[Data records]
---
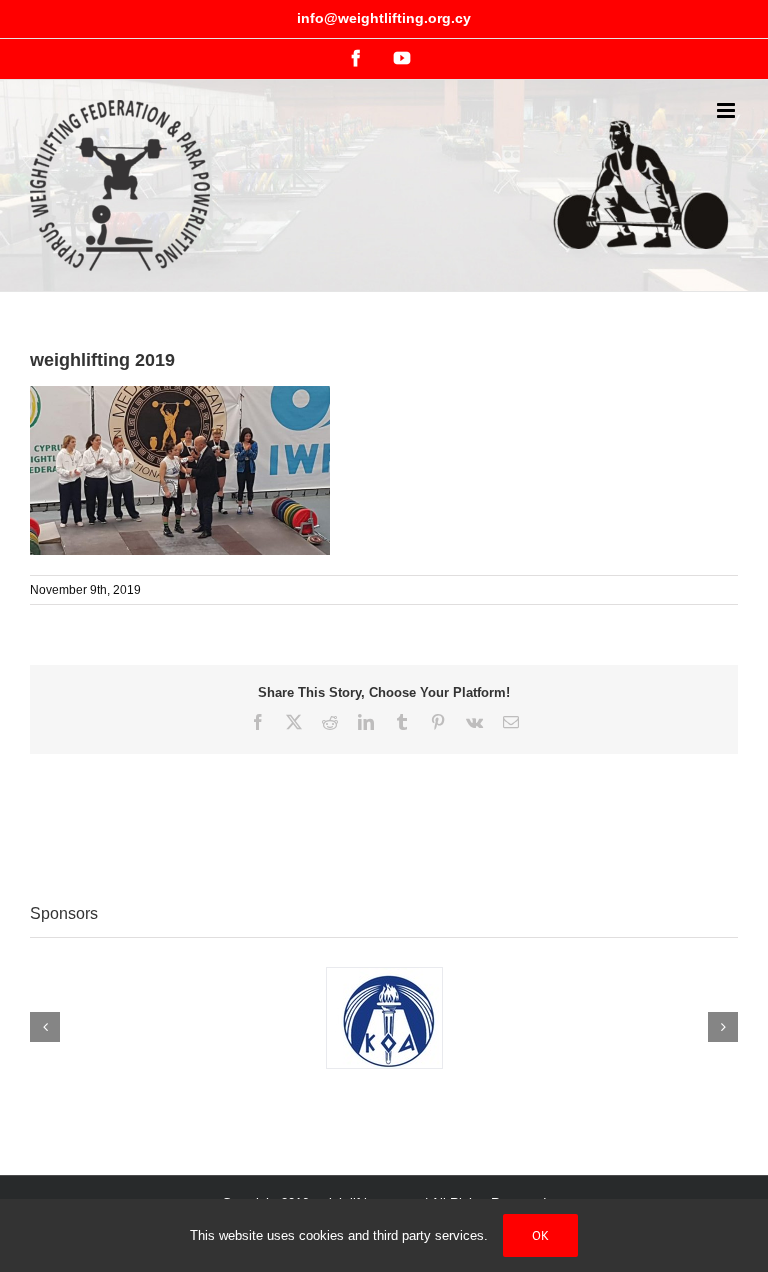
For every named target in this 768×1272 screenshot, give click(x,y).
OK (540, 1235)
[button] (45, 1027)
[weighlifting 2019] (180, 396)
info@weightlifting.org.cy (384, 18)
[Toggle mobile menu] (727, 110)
---
Your assignment: Drop the images and quote the entries word for word.

Result of the task:
For every named target in this 768×1272 screenshot, give click(x,y).
OK (540, 1235)
[button] (45, 1027)
[weighlifting 2019] (180, 396)
info@weightlifting.org.cy (384, 18)
[Toggle mobile menu] (727, 110)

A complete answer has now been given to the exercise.